からりと晴れた土曜日の朝、集合場所に停まった大きなバスに、遠足 とは言っても、全行程を歩くわけではないのだなと改めて実感する。
時代の差、というもの。
少しばかり大きなリュックを背負ってきょろきょろとする幹也がうっかり 転んだりしないように目を配る。せっかく楽しみそうにしていたのだし、 ここで泣かれてはかなわない。

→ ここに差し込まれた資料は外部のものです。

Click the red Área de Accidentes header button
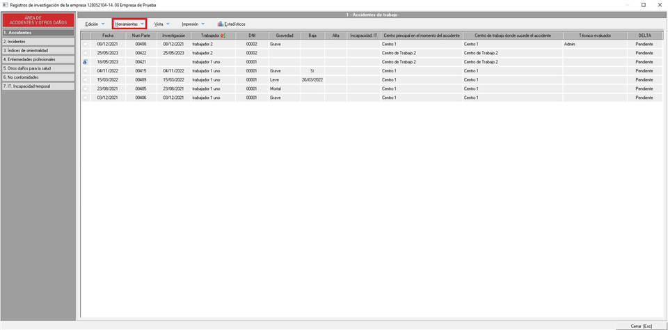The width and height of the screenshot is (668, 330). 38,21
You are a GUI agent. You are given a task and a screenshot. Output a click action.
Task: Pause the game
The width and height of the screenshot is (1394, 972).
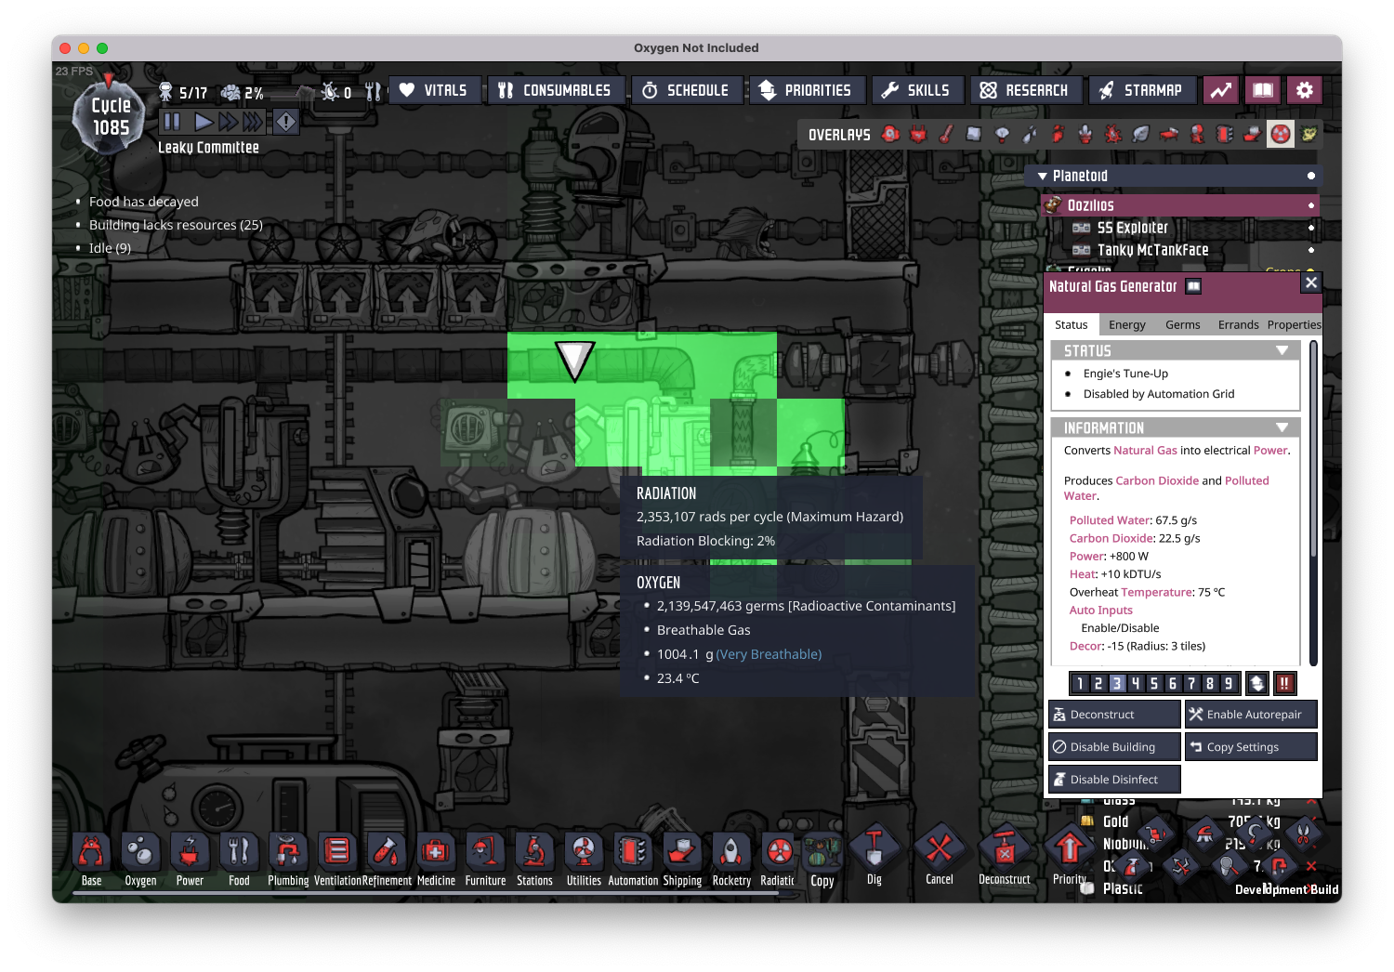(172, 122)
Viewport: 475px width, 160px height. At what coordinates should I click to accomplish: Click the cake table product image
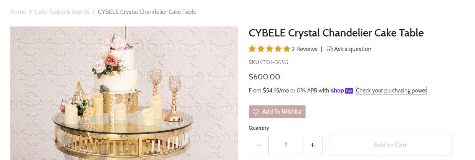click(x=124, y=93)
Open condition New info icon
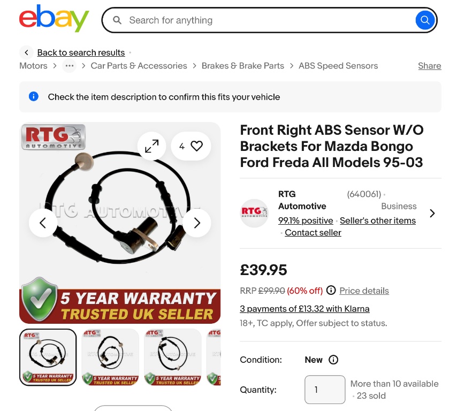This screenshot has height=411, width=457. point(333,360)
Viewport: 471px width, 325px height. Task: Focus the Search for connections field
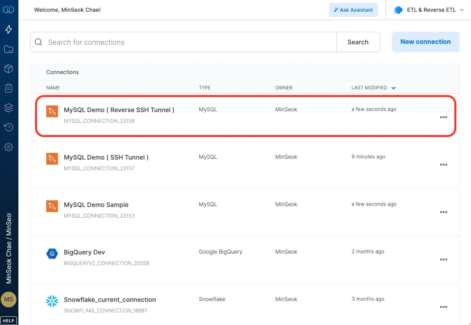(x=183, y=42)
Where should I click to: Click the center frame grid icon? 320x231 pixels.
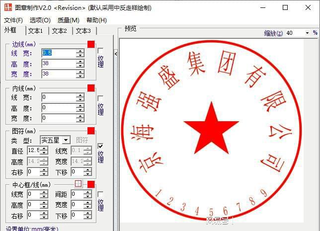(x=78, y=184)
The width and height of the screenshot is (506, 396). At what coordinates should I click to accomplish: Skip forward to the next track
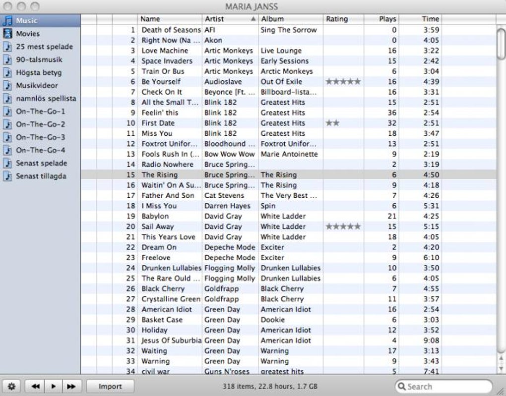[71, 386]
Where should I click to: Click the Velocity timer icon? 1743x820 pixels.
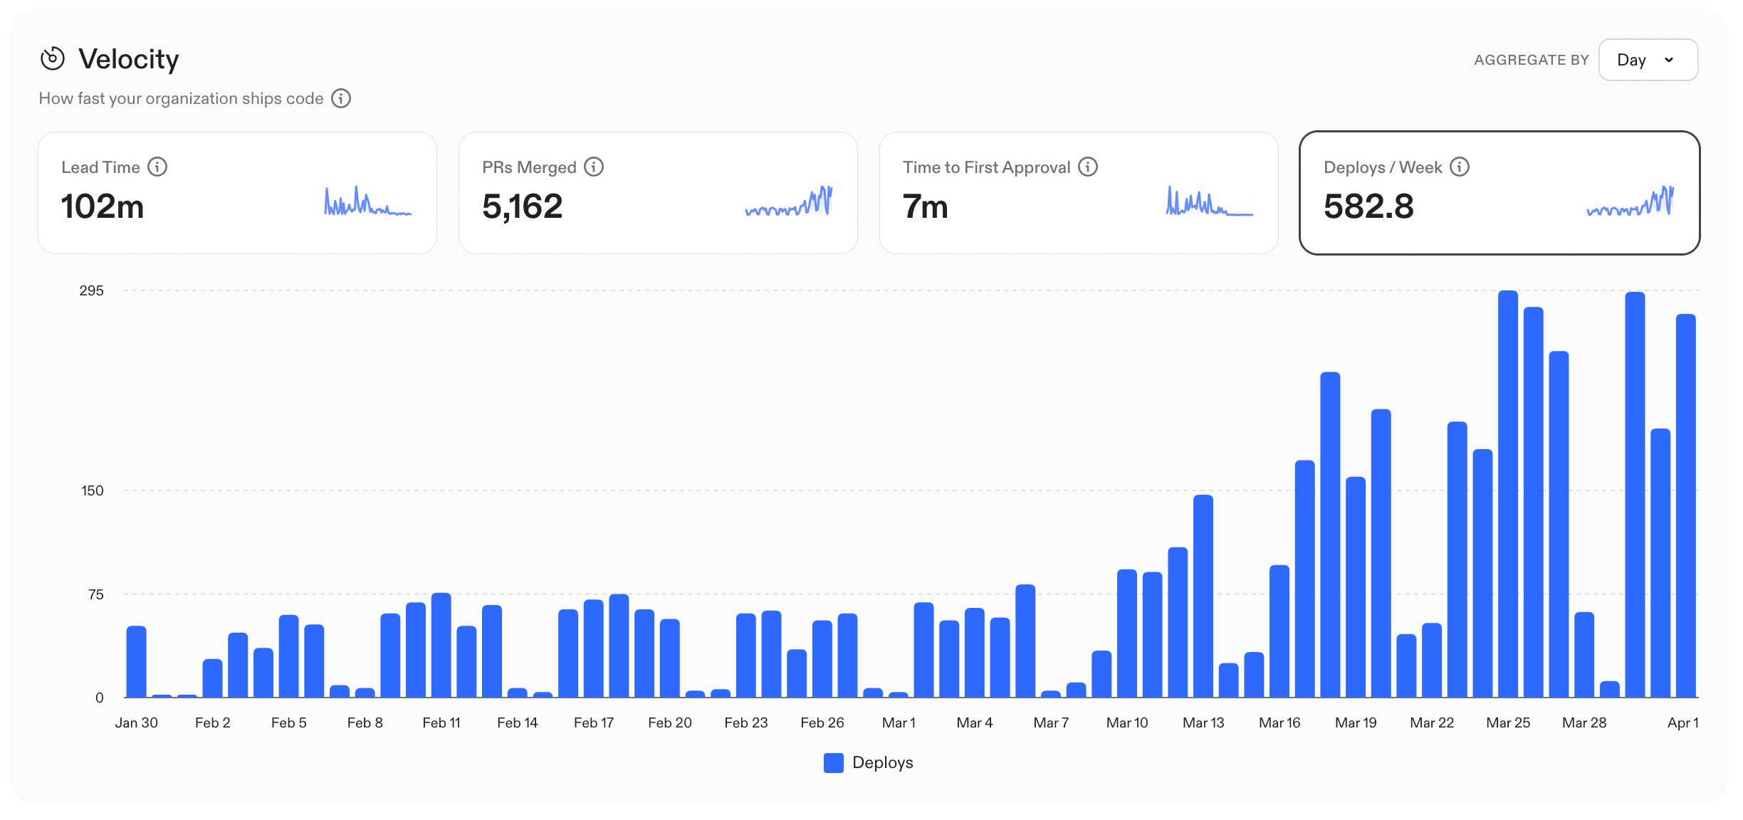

しばらく辺りを見回していた幹也が、母親に添われて歩いてきた子供を 目に留め、にっと悪戯っぽい笑みを浮かべた。その表情のまま駆けて 行こうとする幹也を止めて、とりあえずリュックを預かった。水筒だって 入っているのだ、硬いし重いし転べば怪我もする。
ありがとお兄、笑って背を向けた幹也はもう、弟の顔をしていなかった。 まるで、昔のような顔で。ああそうか、今まで私と同じ年頃の者としか 会っていなかったのだから、私たちの前で弟の顔をするのは当然だ。
そこにきて、自分と同じ年頃の者と接するのだから、私に見せる顔とは 違う顔をするのも、やはり当然だ。
けれど、昔を思わすその顔に、平常心を保つことは難しくて。

「えーすけ!」

そう笑って幹也が駆け寄った子に、ぴたりと重なる影に、私はぐるりと 世界が回ったような感覚を受けた。